Could you copy exactly the lines from the one containing "Documents útils (927, 65)" through the last line of the records, leaving out every picture?

Entries taken from a collection:

:::::

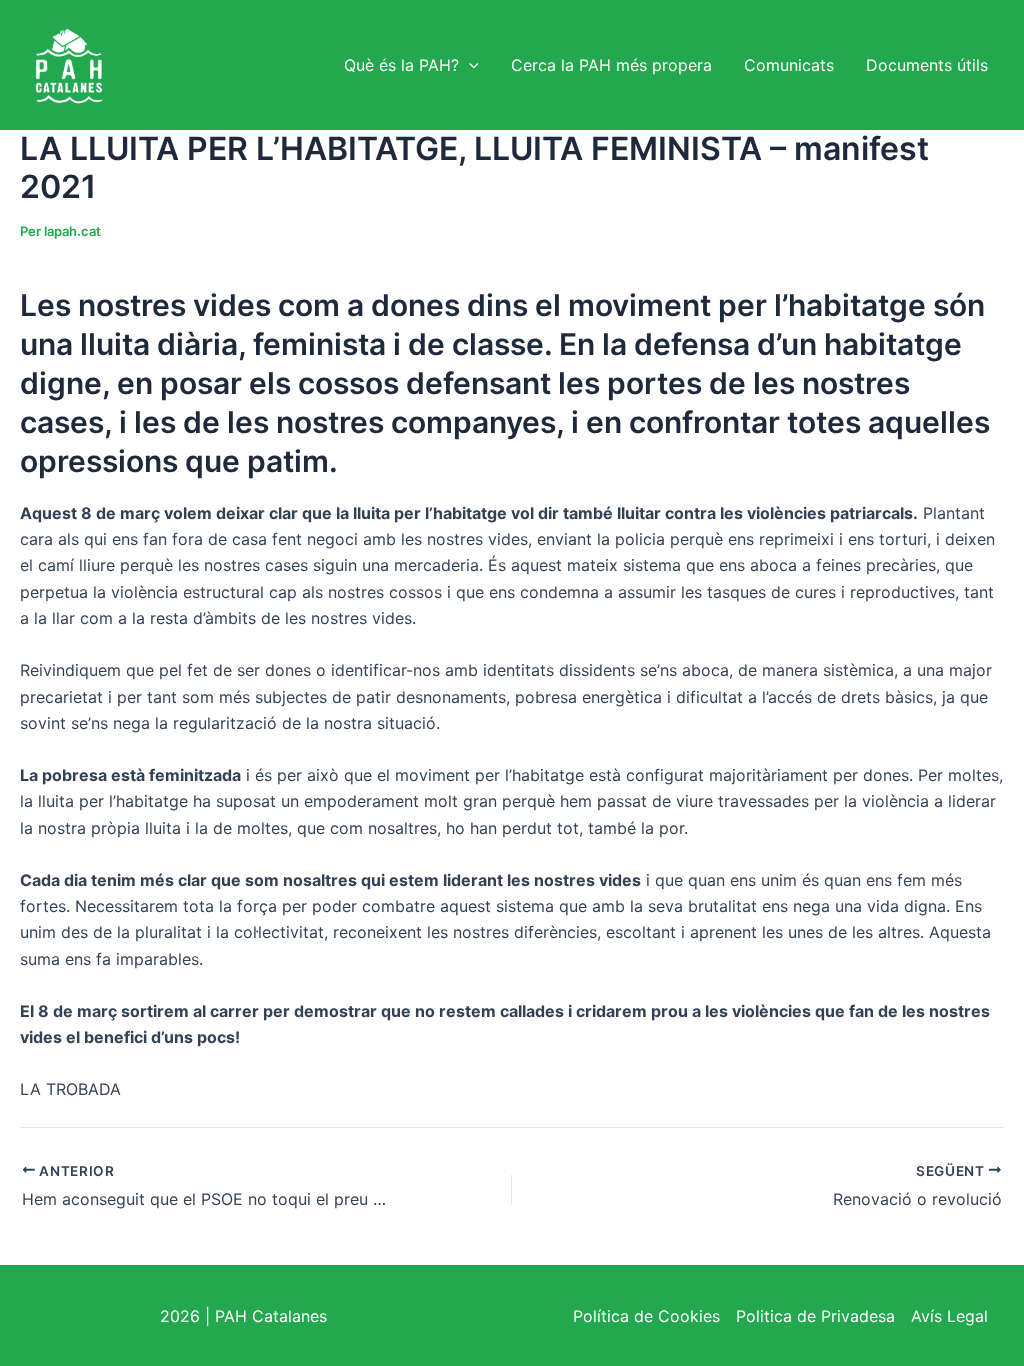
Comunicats (789, 65)
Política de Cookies (646, 1316)
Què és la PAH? (401, 65)
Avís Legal (949, 1316)
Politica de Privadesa (815, 1316)
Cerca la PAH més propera (611, 65)
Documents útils (927, 65)
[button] (469, 65)
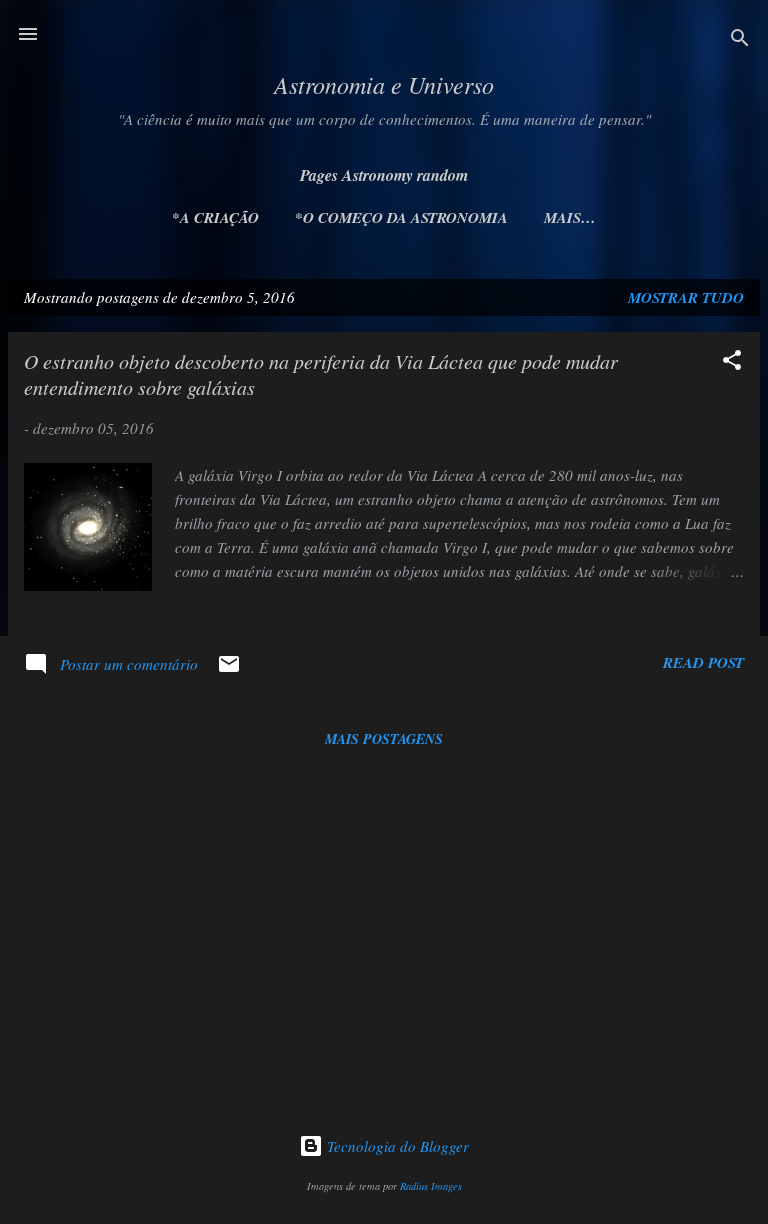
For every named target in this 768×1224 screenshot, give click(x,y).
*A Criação (215, 217)
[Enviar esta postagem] (229, 670)
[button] (732, 363)
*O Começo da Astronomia (401, 217)
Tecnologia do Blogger (396, 1146)
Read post (703, 662)
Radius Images (431, 1186)
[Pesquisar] (740, 40)
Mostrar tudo (686, 297)
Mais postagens (384, 739)
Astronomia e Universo (384, 84)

:::::

Result of this task:
Documents útils (927, 65)
[button] (469, 65)
For every named target in this 768×1224 screenshot, give click(x,y).
*A Criação (215, 217)
[Enviar esta postagem] (229, 670)
[button] (732, 363)
*O Começo da Astronomia (401, 217)
Tecnologia do Blogger (396, 1146)
Read post (703, 662)
Radius Images (431, 1186)
[Pesquisar] (740, 40)
Mostrar tudo (686, 297)
Mais postagens (384, 739)
Astronomia e Universo (384, 84)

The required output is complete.